Au final, ça n’a pas fait reculer le Tricolore, qui s’est au contraire avancé en deuxième ronde pour réclamer Zharovsky. Son coup de patin n’empêche pas notre interlocuteur de faire des nuits de sommeil complètes.

«Zharovsky? Pfff... si son patin est pas élite en ce moment, il faut qu’il ait une dimension ailleurs pour qu’il soit top 6, a-t-il expliqué, avant d’identifier ces dimensions, apparemment multiples dans le cas de l’ailier russe. Sa tête, ses habiletés... Puis il va gagner en force physique, il ne restera pas à 170 lb.»

Les Canadiens auraient levé le nez sur tout ça si Bobrov n’avait pas été en mesure de le voir en personne. Lapointe ne se fait pas prier pour le rappeler.

«On a parlé à beaucoup de monde, mais on s’est basés sur les informations que Nick avait. Je donne à Nick ce que Nick apporte à l’équipe. Je suis un team guy.»

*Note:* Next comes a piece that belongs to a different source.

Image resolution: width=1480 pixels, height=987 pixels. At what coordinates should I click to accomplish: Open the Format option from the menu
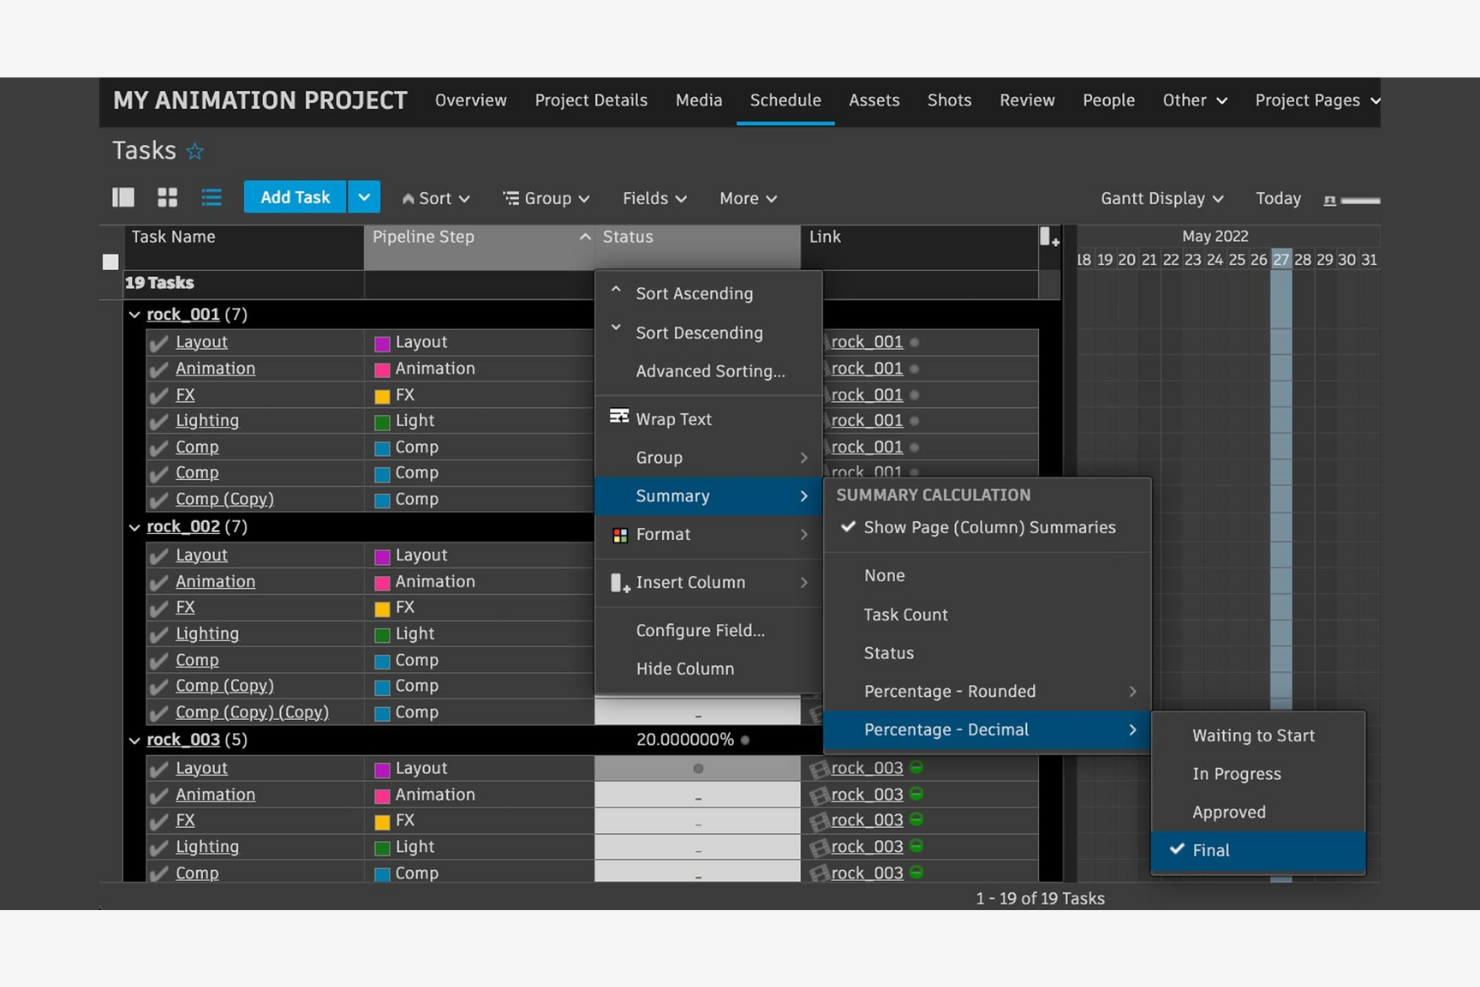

Nos sources en Russie au sujet de Zharovsky

«Il est bon. Il a fait très bonne impression lors des séries de la KHL. Il a fait son entrée en demi-finale, et j’étais impressionné par sa compétitivité et sa créativité. Pour un joueur de 18 ans avec aucune expérience, il est vraiment sorti du lot.»

«[Un choix] fantastique. Un gars vraiment talentueux. Je ne peux élaborer davantage, mais je peux vous dire que je suis encore frustré qu’on n’ait pas obtenu ses droits quand on en a eu l’occasion.»